Tra gli obiettivi della riforma c’è anche quello di abbattere la recidiva, una delle più alte d’Europa. La dimostrazione che il carcere, oltre a rappresentare una spesa importante per l’Italia – quasi 3 miliardi l’anno per il trattamento dei detenuti – non rappresenta neppure un buon deterrente.

Cosa prevede il decreto

La riforma è nata dai lavori degli Stati generali per l’esecuzione penale voluti dal Guardasigilli Andrea Orlando. Dal provvedimento – che punta a rafforzare le misure alternative al carcere e ad abbattere il tasso di recidiva – sono esclusi tutti coloro che si sono macchiati di delitti di mafia e terrorismo.

Il testo ora tornerà alle Camere o alla Commissione speciale per recepire alcune indicazioni contenute nel parere della Commissione Giustizia. Questo passaggio, però, non modificherà in alcun modo il testo che in sostanza vuole allargare la possibilità di accedere alle misure alternative per i detenuti.

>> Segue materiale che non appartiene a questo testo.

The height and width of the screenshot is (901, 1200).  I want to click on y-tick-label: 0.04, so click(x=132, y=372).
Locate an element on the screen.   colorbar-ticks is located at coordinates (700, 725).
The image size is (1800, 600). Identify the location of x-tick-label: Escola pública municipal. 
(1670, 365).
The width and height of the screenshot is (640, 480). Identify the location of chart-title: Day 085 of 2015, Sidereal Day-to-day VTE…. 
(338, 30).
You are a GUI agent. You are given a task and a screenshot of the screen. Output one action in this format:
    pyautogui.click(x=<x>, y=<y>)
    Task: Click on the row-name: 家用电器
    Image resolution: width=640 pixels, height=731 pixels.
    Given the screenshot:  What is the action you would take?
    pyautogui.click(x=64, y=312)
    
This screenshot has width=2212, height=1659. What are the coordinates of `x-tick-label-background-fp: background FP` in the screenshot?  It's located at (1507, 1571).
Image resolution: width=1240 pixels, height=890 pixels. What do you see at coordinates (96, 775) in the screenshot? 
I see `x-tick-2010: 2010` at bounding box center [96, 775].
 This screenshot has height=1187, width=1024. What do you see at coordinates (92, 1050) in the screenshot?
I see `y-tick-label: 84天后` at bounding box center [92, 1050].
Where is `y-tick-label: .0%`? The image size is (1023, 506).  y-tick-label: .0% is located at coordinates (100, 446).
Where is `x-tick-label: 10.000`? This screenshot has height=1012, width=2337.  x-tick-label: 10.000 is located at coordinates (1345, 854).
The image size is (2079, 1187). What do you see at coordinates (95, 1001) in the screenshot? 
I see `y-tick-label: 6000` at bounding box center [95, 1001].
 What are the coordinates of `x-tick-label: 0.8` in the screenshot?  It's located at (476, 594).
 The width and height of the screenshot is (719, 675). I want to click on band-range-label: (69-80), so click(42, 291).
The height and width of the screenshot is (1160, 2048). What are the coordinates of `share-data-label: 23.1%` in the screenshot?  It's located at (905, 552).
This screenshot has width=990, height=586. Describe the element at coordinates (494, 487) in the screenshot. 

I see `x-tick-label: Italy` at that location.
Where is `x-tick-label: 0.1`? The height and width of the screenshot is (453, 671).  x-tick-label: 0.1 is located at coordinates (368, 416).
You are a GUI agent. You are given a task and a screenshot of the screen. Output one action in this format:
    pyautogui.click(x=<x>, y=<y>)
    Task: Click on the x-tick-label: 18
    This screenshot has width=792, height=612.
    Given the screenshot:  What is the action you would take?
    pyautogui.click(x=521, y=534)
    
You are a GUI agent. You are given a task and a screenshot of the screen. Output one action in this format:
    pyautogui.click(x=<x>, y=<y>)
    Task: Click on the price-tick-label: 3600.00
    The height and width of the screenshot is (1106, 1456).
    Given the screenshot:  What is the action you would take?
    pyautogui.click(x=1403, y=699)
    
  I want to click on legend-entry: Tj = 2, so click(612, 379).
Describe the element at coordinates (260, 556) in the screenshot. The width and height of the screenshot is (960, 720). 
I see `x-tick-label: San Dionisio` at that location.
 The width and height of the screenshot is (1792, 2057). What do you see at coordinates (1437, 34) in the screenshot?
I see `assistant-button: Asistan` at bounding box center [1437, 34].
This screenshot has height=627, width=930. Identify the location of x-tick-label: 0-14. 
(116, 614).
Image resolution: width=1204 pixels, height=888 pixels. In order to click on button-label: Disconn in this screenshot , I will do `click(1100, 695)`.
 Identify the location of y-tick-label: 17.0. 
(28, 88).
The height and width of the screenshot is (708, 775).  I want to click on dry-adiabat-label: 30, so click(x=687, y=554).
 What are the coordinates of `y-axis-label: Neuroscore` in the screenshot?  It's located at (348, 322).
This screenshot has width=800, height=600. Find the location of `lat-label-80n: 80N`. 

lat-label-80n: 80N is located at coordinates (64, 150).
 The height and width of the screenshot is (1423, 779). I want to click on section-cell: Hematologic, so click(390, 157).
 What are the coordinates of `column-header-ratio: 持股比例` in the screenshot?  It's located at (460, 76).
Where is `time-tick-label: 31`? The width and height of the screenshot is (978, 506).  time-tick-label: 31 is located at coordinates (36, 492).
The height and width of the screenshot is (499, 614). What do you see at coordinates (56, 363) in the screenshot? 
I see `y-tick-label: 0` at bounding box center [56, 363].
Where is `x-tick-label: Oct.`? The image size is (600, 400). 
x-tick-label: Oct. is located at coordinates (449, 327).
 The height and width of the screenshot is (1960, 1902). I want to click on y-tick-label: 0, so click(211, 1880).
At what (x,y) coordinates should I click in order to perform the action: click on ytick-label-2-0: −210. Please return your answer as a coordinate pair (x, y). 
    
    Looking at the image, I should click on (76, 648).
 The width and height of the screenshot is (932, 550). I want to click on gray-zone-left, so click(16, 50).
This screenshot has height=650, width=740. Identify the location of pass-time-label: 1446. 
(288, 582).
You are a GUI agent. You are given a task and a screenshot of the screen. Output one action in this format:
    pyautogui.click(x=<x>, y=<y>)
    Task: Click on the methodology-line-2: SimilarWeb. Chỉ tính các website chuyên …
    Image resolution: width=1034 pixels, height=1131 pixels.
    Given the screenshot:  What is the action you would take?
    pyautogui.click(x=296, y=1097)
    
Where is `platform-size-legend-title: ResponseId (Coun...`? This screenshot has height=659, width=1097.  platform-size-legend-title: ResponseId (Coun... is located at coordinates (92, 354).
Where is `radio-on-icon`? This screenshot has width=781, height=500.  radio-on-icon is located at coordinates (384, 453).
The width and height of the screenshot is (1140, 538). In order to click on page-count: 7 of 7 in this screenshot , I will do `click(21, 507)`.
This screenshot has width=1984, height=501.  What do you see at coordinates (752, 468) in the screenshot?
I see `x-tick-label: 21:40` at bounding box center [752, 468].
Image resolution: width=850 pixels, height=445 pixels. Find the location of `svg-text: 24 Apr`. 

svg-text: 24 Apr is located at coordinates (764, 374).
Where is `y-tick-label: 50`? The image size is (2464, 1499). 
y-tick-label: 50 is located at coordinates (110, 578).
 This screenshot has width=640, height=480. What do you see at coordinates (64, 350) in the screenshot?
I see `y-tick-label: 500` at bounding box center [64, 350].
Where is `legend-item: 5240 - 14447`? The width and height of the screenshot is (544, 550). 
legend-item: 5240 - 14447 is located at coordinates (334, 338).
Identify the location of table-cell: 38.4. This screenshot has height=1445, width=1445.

I condannati all’ergastolo (esclusi i reati di mafia e terrorismo) potranno accedere al regime di semilibertà, dopo che abbiano correttamente fruito di permessi premio per almeno cinque anni consecutivi, nuovo presupposto alternativo a quello dell’espiazione di almeno 20 anni di pena. Possibile sospensione della pena, anche residua, fino a 4 anni, per accedere all’affidamento in prova.

Nella riforma viene posta particolare attenzione alla socialità del detenuto, le attività come studio, lavoro e svago. Vengono introdotte anche delle modifiche riguardo all’alimentazione, estendendo i requisiti del vitto anche per andare incontro a diverse abitudini alimentari nel rispetto delle culture “altre”.

Particolare importanza ha anche l’introduzione della tutela dei detenuti dalle discriminazioni legate all’identità di genere e all’orientamento sessuale. Tra gli altri diritti introdotti anche quello di essere assegnato a un istituto prossimo alla residenza della famiglia e l’uso di tecnologie informatiche come la posta elettronica e Skype per permettere ai carcerati di mantenere i contatti con le loro famiglie.